ИСХОДНЫЙ ФРАГМЕНТ

* * * * * * *

Не случайность, что метафизика Крауса прежде всего проявляется как языковая метафизика. Подлинные противоречия капиталистического общества, которые Краус переживал глубоко, хотя и не смог понять их причины, в повседневной действительности сплошь да рядом выражаются в лицемерии и лживости современного языка, в фразерстве и лживости прессы и, может быть, сильней всего — в приговорах варварской буржуазной классовой юстиции и не менее варварской буржуазной морали. Мастер слова Краус, возмущенный бесстыдством буржуазной фразеологии, но рассматривающий язык как нечто самодовлеющее (совершенно отвлеченно от его реального базиса — капиталистического способа производства), сам сделался метафизиком языка, пришел к фетишизму словесной формы. В его культурно-критических произведениях есть реальное содержание, но оно подчиняется остроумию и игре слов, рифм, ритмов и интонаций. Слово не лишается у него окончательно того значения, какое он ему придает — оружия в борьбе против лживой и порочной языковой системы; но логика, с неизбежностью вытекающая из неверно намеченной цели, властно превращает слово в самоценность, делает мысль случайной, безответственной и капризной.
В стихотворении «Через тридцать лет» Краус говорит о слове:
Ihm ist es Ware nicht, ihm ist es Waffe,
die Waffe nicht allein, vielmehr der Wert,
nicht das womit nur, nein, wofür er kampft[11].
Языковая метафизика Крауса очевидна. Она проявляется в каждой строчке его произведений, стихах и прозе; иногда мы находим у него прямые признания в том, что не автор овладевает словом, а оно овладевает им; что он не покорил язык, но служит ему; что словесное произведение не создается, но вырастает само собой, и что его функция не информационная, а выразительная. Что скрывается за всеми этими метафизическими антитезами? Все та же фетишистская вера в самостоятельность «словесного образа».
Краус в значительной мере знает свой словесный фетишизм. Он признавался в «эротическом характере» своеобразного внутреннего отношения своего к языку, как к «самостоятельному существу», во многих афоризмах и в стихах, как, например, в стихотворении «Эрос и поэт» и в эпиграммах, вроде следующей:
Die Sprache
Mit heissem Herzen und Hirne
naht’ ich ihr Nacht für Nacht.
Sie war eine dreiste Dirne,
die ich zur Jungfrau gemacht[12].
Но еще больше об этом сказано в статье «Гейне и его последствия».

* * * * * * *

СПИСОК ЗАПИСЕЙ
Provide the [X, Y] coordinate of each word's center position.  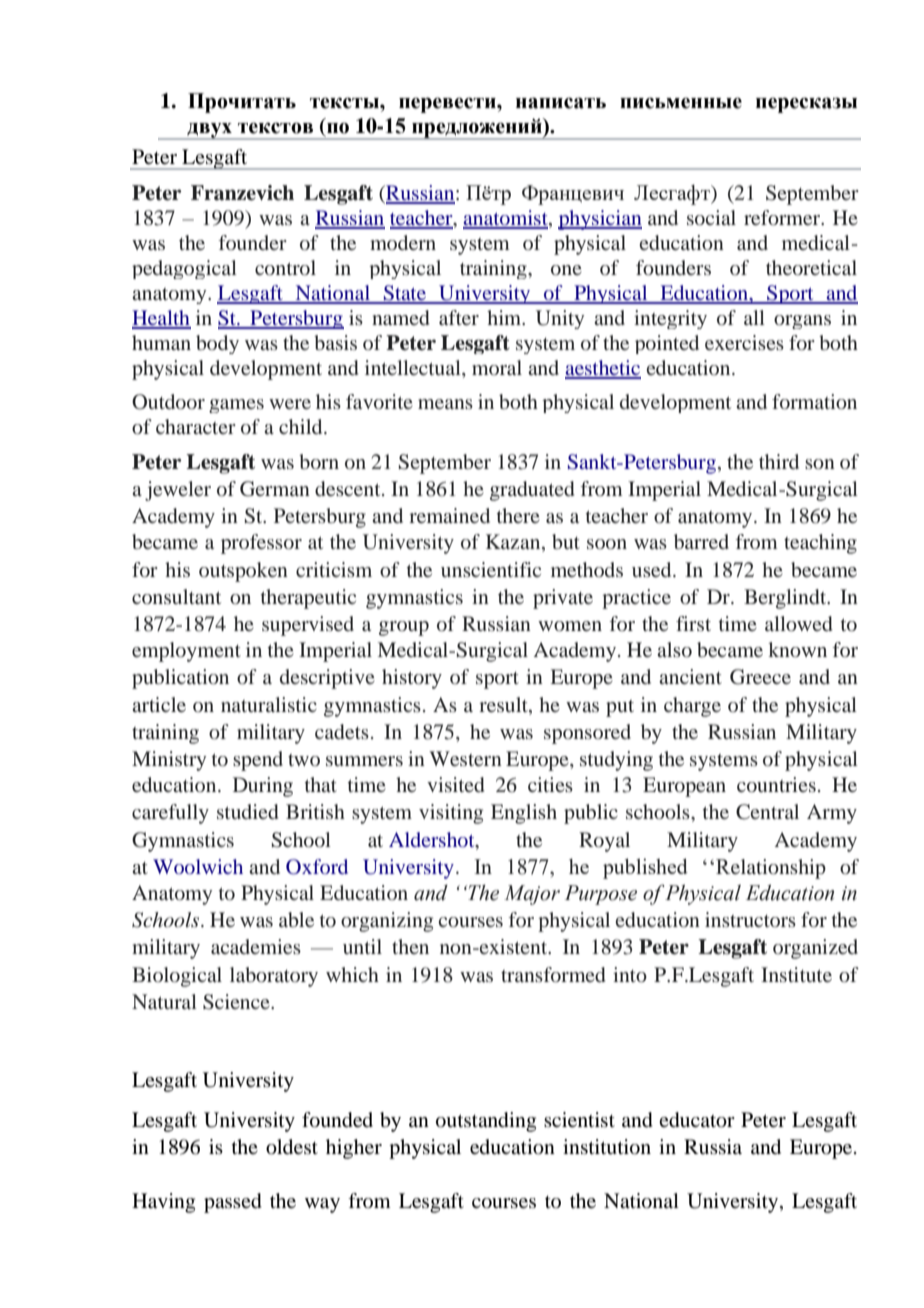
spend [258, 761]
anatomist [506, 219]
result [504, 704]
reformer [783, 217]
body [217, 344]
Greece [760, 677]
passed [233, 1203]
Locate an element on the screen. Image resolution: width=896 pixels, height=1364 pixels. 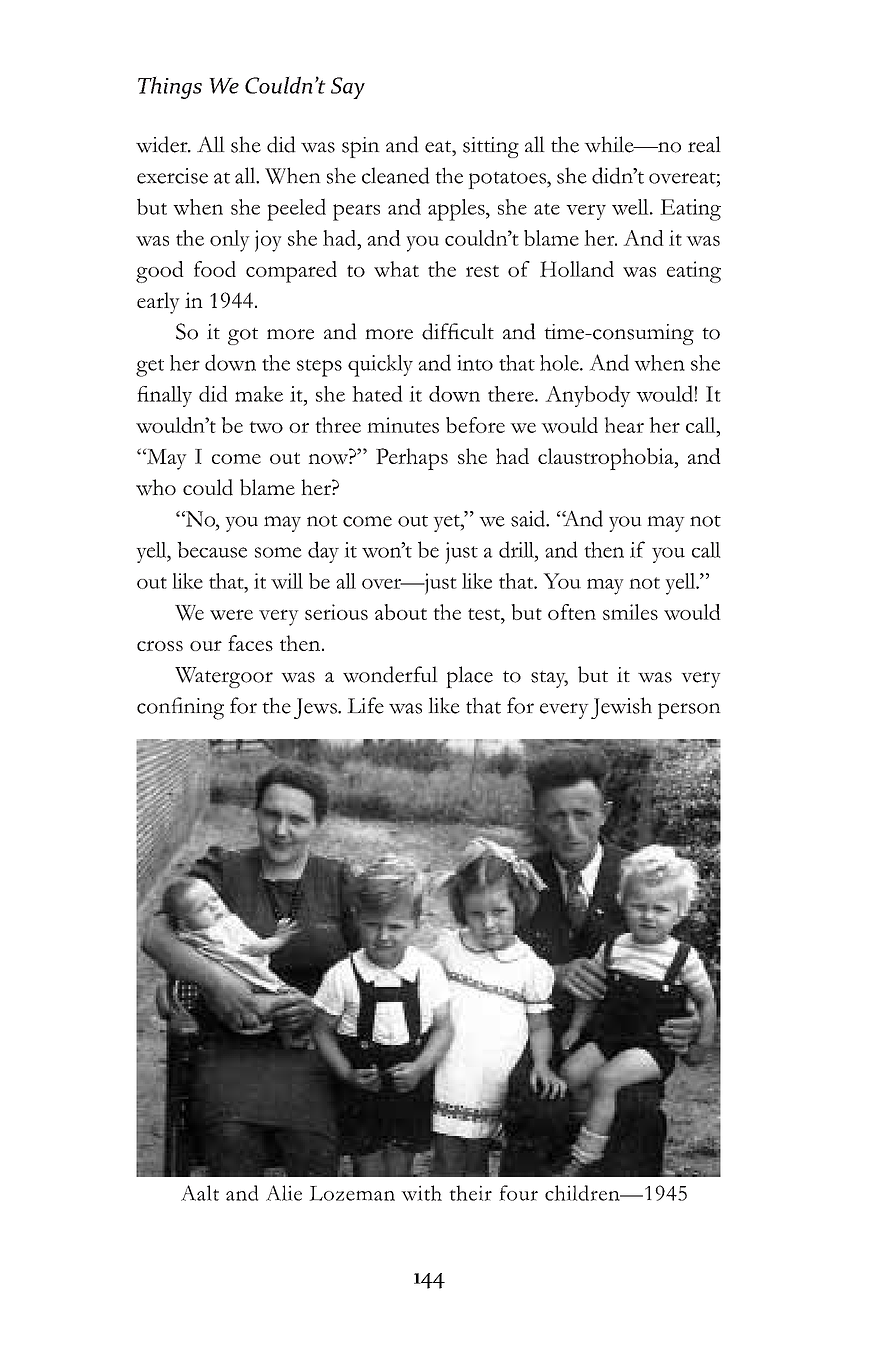
Alie is located at coordinates (284, 1193).
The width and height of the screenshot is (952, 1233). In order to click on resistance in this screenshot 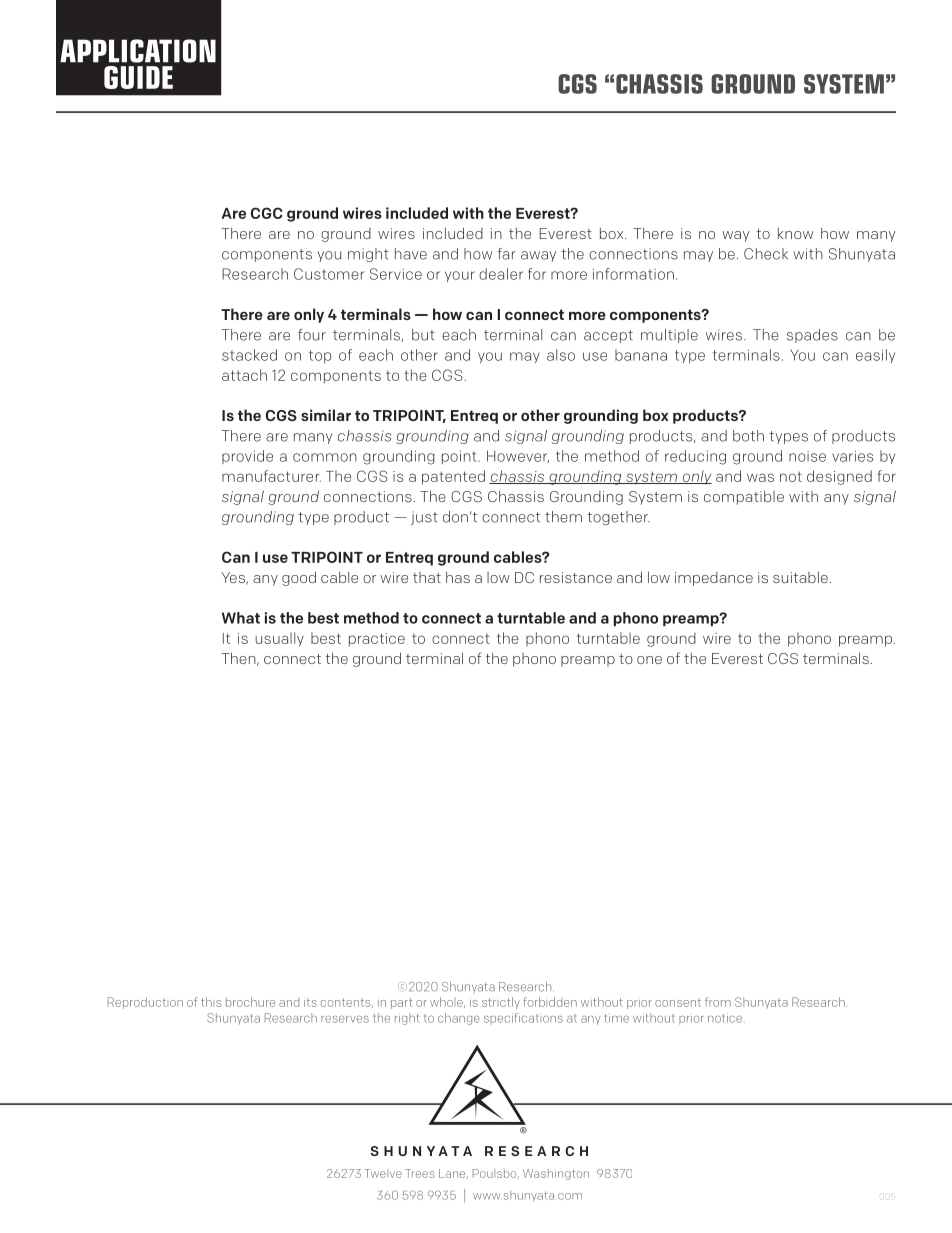, I will do `click(576, 577)`.
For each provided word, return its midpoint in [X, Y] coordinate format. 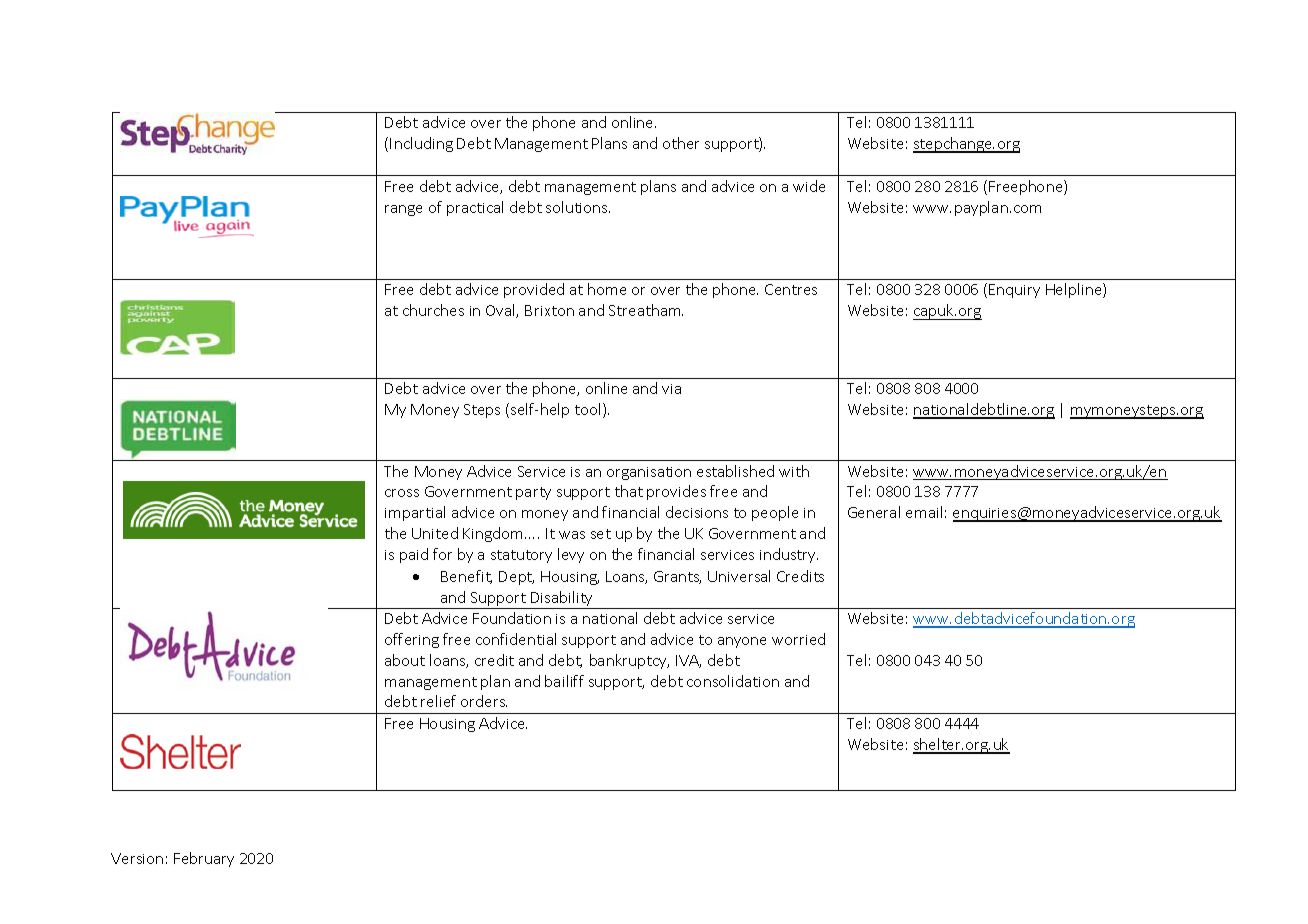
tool [587, 409]
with [794, 471]
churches [433, 310]
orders [484, 701]
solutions [578, 207]
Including [421, 144]
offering [412, 640]
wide [809, 186]
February [204, 859]
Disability [562, 600]
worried [798, 639]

* * * * * * *

ЗАДАНИЯ
[1] Назовите все стихотворения и статьи Крауса, которые упоминаются во фрагменте о Краусе.
[2] Перепишите без изменений строки из списка записей, начиная со строки с «Greece [760, 677]» и заканчивая строкой с «Alie is located at coordinates (284, 1193).» включительно. Изображения в ответ не включайте.

ОТВЕТЫ К ЗАДАНИЯМ
[1] «Через тридцать лет», «Эрос и поэт», «Гейне и его последствия».

[2]
Greece [760, 677]
passed [233, 1203]
Locate an element on the screen. Image resolution: width=896 pixels, height=1364 pixels. 
Alie is located at coordinates (284, 1193).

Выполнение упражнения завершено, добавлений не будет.